Segmentation procedures used in physical science ET investigations are sometimes well described in particular studies [26.211, 26.212, 26.213, 26.214]. Fernandez [26.203] recently reviewed computational methods for ET, including segmentation techniques in the physical sciences, and a number of the aspects covered are recounted here. Many of the image processing operations that are readily applicable to materials science ET reconstructions can also be found in other tomographic contexts or general reviews of 3-D tomographic data analysis [26.10], as well as in standard image processing texts [26.215]. Often, effective segmentation schemes consist of a number of standard image processing operations strung together, as exemplified in Fig. 26.39a-m [26.211].

Fig. 26.39a-m

Semi-automated segmentation routine applied to an ET reconstruction of unsupported nanoparticulate Ga-Pd catalysts, to enable identification of individual and agglomerated nanoparticles constituting the densely populated cluster. (al) The principal stages of the routine on a 2-D slice from the \(x\)\(y\) plane of the tomogram. (m) A 3-D voxel projection visualization. (l,m) The final segmented tomogram, where individual voxels have been given a color according the nanoparticle or group of strongly agglomerated nanoparticles to which they belong. Reprinted with permission from [26.211]. Copyright 2012 The American Chemical Society

Typically, for most ET reconstructions to date, segmentation begins with a procedure for denoising and/or enhancing the features of interest. This could involve basic regional averaging such as low-pass [26.212] or median filtering [26.70], histogram equalization [26.213], edge enhancement such as Sobel filtering [26.216], difference of Gaussians [26.211], or unsharp masking [26.146, 26.147], or more sophisticated processes such as anisotropic nonlinear diffusion [26.206]. Denoising or feature enhancement is typically followed by feature extraction based on a similarity metric. One of the most widely applicable similarity metrics in materials science, where many samples consist of regions of homogeneous density (e. g., nanoparticles), is simply the voxel intensity [26.146, 26.214, 26.25]. In this case, features can be differentiated by global thresholding on the image gray level histogram or by local spatially aware thresholding, for which a variety of threshold selection methods exist [26.217].

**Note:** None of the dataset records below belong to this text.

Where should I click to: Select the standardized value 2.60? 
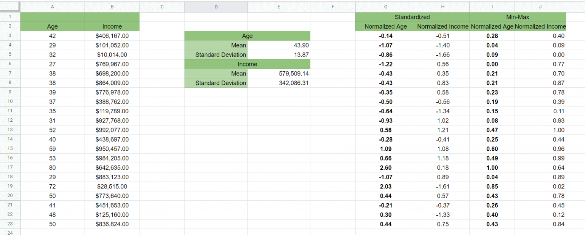pos(385,167)
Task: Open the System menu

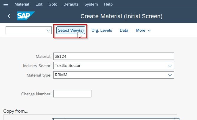Action: 91,4
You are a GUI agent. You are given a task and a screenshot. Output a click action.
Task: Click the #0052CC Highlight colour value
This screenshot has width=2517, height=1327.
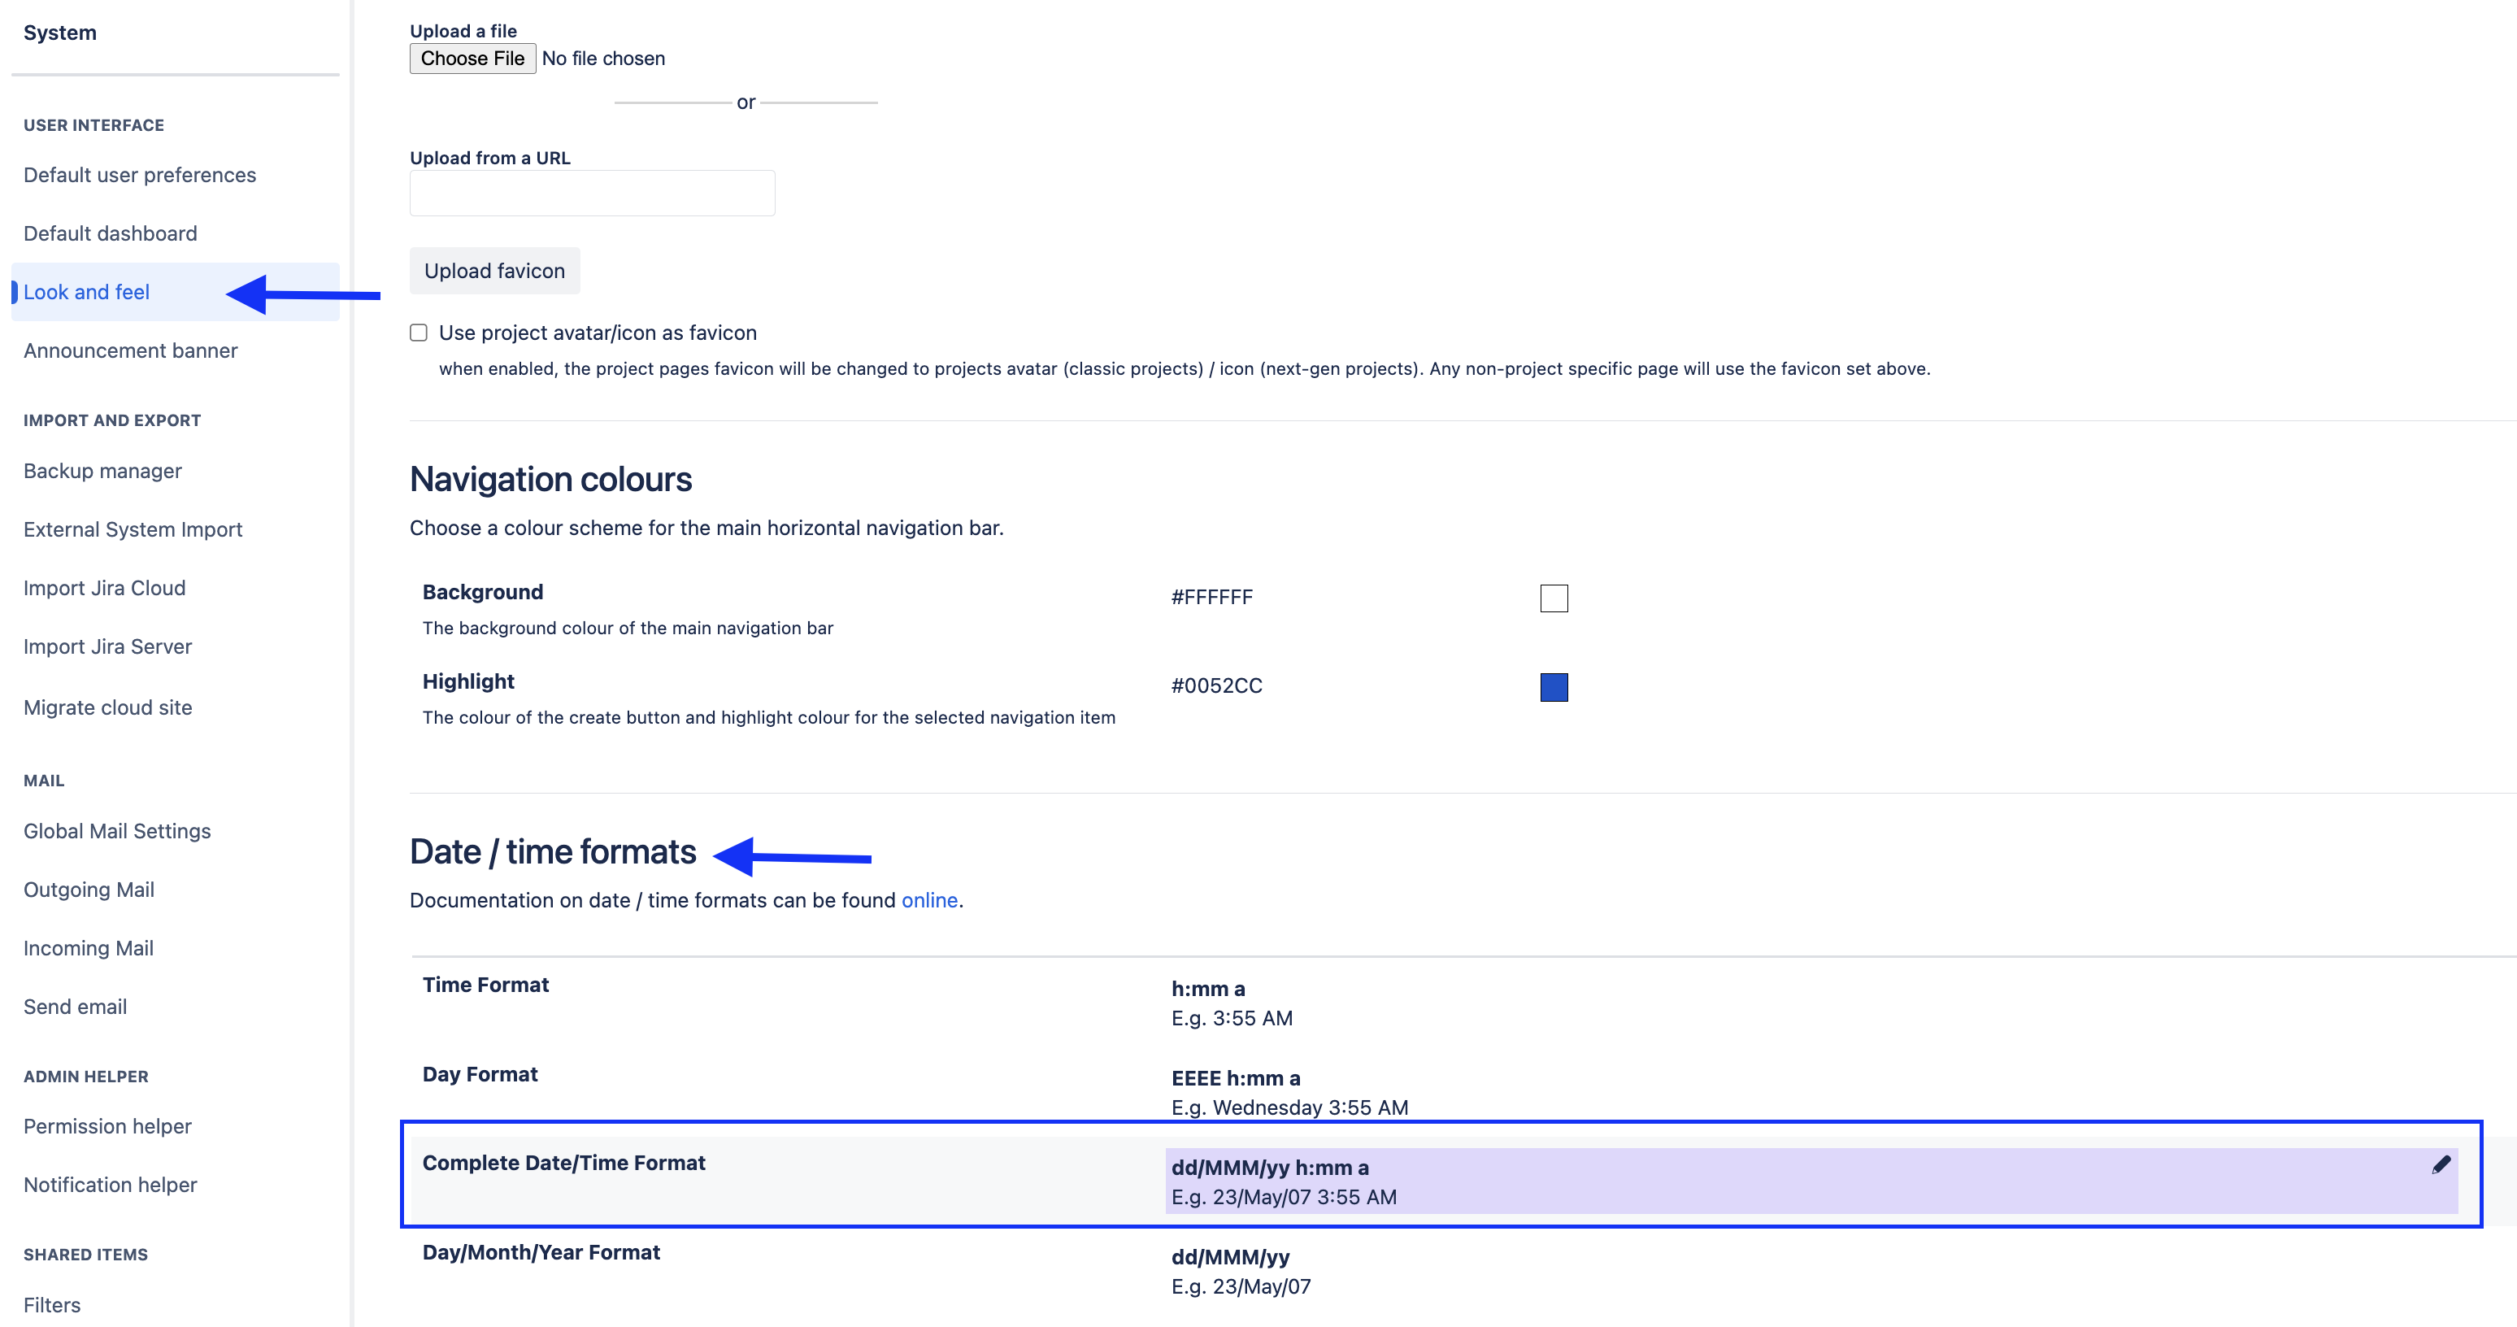(x=1216, y=686)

Optimal threshold selection in tomography is an active area of research [26.218], and the success will still be dependent on the structural complexity of the system under consideration and the quality of the reconstruction. Applicable to sufficiently high-quality data where there is a clear intensity difference between features and background, Otsu's method [26.219] is one of the most well-known automated threshold selection techniques and seeks the optimal separation based on minimizing the intraclass variance in the image histogram. Accordingly, a number of ET studies have used the Otsu or multilevel Otsu method [26.146, 26.214, 26.220]. More sophisticated threshold selection procedures proposed specifically for tomography have involved analysis of edge profiles [26.221] or projection data error minimization [26.222].

Alternative procedures for feature extraction might include detection of specific shapes. Such methods have primarily arisen in the biological field (e. g., for extracting membranes and filaments [26.223]), but can be equally powerful in materials contexts too, for example sphere extraction [26.212]. Discrete or partially discrete reconstruction algorithms [26.182, 26.184, 26.186, 26.187, 26.188] that incorporate gray level assignment a priori as part of the reconstruction process could be classed as a distinct approach to segmentation.

Subsequent to initial feature identification, additional procedures may be used to better delineate or differentiate identified features. These might include, for example, morphological operations to denoise or regularize the boundaries of objects [26.146, 26.147] or the Watershed transform [26.224] to separate mildly touching objects [26.211, 26.212, 26.214] and/or to locate their centroids [26.212, 26.83].

With segmented components of a reconstruction there are a variety of quantitative measures that can be obtained, which can be of high value in the catalytic context. Thus, in spite of the challenges, examples of quantitative catalytically relevant data obtained from ET are growing in number. Examples include size, shape, and local distribution of nanoparticulate catalysts [26.211, 26.214, 26.70], determination of porosity, surface area, local curvature, and fractal dimension of catalyst supports [26.83]. Crystallographic analysis can also be undertaken on segmented or unsegmented tomograms, and there are numerous examples revealing the crystallography of catalytically relevant nanoparticles that was unobtainable from 2-D projections [26.141, 26.225].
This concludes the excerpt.